Irish Forum for International Agricultural Development: ‘One Health’ Approach Needed to Fight Antimicrobial Resistance

Oct 25 2017 Posted: 13:44 IST

Better understanding of the disease connections between human health, animal health and environmental health is important if lethal disease pandemics are to be prevented in the future. This was the key message at a conference hosted by the Irish Forum for International Agricultural Development, co-founded by NUI Galway, at the Department of Foreign Affairs this week. The inter-connectedness of human health, agriculture, wildlife and the environment was the focus of the event, which was held to mark World Food Day.

In his opening remarks, Professor Charles Spillane, Vice-Chair of IFIAD and Director of the Ryan Institute at NUI Galway, said: “Many diseases which infect livestock or wild animals can also infect humans. Such zoonotic diseases pose a major threat to global health. While measures are necessary to find vaccines or treatments against such diseases, integrated development and public health programs are necessary to limit the transmission frequency of zoonotic agents from animals to humans. Well-meaning development programs can inadvertently change the transmission dynamics of such diseases or aggravate the problem of antimicrobial resistance amongst disease-causing organisms”

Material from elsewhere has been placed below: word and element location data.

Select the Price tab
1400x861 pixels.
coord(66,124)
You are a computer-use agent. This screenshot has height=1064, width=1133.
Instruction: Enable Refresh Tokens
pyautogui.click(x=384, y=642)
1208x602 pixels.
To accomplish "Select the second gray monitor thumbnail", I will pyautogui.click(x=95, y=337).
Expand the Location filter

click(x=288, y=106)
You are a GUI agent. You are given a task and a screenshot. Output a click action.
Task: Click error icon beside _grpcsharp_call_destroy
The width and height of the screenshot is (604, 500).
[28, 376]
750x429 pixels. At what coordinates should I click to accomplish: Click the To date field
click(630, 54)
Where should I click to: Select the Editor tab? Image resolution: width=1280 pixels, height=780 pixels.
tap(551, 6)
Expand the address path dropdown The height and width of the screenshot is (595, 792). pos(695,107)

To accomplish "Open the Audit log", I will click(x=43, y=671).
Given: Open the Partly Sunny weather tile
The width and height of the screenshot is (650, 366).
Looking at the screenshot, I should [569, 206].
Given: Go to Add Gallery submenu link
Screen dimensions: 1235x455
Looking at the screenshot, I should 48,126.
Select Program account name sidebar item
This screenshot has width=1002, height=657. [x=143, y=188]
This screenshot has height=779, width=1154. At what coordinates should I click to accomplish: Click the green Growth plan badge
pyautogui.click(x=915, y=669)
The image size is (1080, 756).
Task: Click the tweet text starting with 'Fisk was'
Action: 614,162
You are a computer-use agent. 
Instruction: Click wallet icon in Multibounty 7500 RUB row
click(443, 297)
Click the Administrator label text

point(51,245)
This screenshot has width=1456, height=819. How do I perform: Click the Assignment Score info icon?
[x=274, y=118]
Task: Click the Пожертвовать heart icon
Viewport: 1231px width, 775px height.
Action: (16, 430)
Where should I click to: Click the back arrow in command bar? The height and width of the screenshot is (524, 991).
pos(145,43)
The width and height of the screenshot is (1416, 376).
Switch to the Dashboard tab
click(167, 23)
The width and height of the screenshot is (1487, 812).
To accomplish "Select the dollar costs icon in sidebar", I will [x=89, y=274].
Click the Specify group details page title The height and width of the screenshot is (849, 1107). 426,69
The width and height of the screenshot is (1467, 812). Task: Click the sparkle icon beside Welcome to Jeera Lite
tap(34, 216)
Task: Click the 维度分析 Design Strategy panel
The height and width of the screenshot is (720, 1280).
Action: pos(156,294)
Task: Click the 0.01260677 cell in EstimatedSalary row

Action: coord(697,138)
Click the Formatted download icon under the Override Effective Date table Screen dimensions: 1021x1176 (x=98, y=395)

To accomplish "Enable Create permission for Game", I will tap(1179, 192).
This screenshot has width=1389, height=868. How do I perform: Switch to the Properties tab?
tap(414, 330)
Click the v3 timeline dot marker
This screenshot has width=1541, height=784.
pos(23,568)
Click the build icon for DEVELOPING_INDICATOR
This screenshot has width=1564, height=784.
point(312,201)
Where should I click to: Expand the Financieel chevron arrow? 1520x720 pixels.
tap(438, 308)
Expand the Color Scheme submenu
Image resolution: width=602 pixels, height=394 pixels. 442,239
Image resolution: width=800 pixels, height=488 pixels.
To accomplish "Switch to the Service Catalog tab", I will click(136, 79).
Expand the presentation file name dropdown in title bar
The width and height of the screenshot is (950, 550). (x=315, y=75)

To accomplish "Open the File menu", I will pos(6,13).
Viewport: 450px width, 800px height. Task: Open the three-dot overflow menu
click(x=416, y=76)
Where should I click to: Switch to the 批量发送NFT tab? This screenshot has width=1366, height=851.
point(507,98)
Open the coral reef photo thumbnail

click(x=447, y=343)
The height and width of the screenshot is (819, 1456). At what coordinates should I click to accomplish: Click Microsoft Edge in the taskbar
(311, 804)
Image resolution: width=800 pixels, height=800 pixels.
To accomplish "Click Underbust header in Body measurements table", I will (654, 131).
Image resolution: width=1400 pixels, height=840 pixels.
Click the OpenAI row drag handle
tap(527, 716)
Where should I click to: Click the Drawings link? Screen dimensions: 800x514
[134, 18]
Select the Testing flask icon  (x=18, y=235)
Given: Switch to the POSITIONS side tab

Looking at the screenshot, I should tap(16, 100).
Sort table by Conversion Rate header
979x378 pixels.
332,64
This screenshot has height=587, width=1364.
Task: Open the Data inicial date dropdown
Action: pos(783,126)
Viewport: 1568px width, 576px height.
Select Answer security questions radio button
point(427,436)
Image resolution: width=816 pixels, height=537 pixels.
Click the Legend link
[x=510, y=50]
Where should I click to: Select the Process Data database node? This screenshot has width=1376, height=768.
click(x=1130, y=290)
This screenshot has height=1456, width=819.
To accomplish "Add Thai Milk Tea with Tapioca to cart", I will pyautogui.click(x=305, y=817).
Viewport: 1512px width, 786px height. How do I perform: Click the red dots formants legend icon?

Entitled ‘Agriculture in the Delivery of One Health’ the IFIAD event brought together international development experts, health practitioners, animal scientists, agriculturalists, government representatives, and representatives from international development organisations to promote ‘One Health’, a recognition that the health of humans is often directly connected to the health status of animals. Speakers at the conference included representatives of the Department of Agriculture, Food and the Marine and Dr Delia Grace, Programme Manager at the International Livestock Research Institute in Kenya.

The Ryan Institute’s Centre for Health From Environment (CHE) at NUI Galway has a range of ‘One Health’ research activities underway. In the panel discussion at the IFIAD event, Professor Martin Cormican, Head of the CHE at NUI Galway and HSE national lead on anti-microbial resistance, stressed the importance of addressing the challenges facing Ireland and developing countries in relation to anti-microbial resistance which is rendering many antibiotics useless.

Professor Cormican said: “Properly used antibiotics have been wonder drugs. In the last century they were called ‘magic bullets’ because in a very ill patient antibiotics like penicillin were literally like magic, they precisely hit a lethal target in the bacteria. As doctors, vets and citizens, we have used thousands of tonnes of antibiotics for all sorts of things as if they were a cheap and cheerful solution to all our problems. Today, antibiotic resistance means that many of those magic bullets that we had when I left medical school 30 years ago are now like shooting blanks because the targets have changed. Worse still it turns out there is a lot less magic than we hoped and we have not found many new bullets.”

“All this mess we have made with antibiotics has come to a head and we now have a global epidemic of bugs that live in the gut of humans and animals. They spread silently between human, animals, water and soil, they are harmless when you are fit and well but when people are at their most vulnerable they can escape from the gut and cause infections that can be impossible or almost impossible to treat. The good news is that even now if we all buy into ‘One Health’ and work together, we can slow down and limit the damage as some other countries have done. But time is short because these bugs are getting more common in people and we have already found them in the water and just like rhododendron, Japanese knot weed or zebra mussels, once these invasive species are established in Ireland there will be no way back”, cautioned Professor Cormican.

Members of the Ryan Institute’s Centre for Health From Environment are working closely with counterparts internationally and nationally, including Teagasc on antimicrobial resistance in agri-food systems. A number of research teams within the CHE were recently part of a successful bid for a new One Health European Joint Programme worth €90 million.

Dr Lance O’Brien of Teagasc and Chair of IFIAD, said: “Six out of ten infectious diseases in humans are spread from animals. The issue of ‘One Health’ is therefore critically important to the farming sector, the health profession, research organisations, and agencies involved in development work overseas. In Ireland, we must first of all recognise this, and then take steps to work together more closely. We in Ireland know only too well about the links between livestock and infections such as TB and BSE in the human population. Overseas, infections that have spread from animals to humans, including Avian flu, Salmonella, Lassa Fever, Nipah Virus, Lyme disease, Ebola and of course HIV, have caused large numbers of fatalities.”

Agricultural specialist at Gorta-Self Help Africa, Paul Wagstaff, said that the ‘One Health’ issue was hugely important for Irish organisations working in developing countries too, as agencies needed to be acutely aware that increased farm production and sustainable agricultural intensification needed to be approached in a manner that does not have knock-on implications for human health further down the line.

The Irish Forum for International Agricultural Development (IFIAD) is a voluntary organisation that brings together representatives from Irish agriculture, the agri-food sector, academia and international development to share knowledge and good practices for the benefit of agricultural development programming and policy in support of Ireland’s development objectives. NUI Galway is a founding member of IFIAD.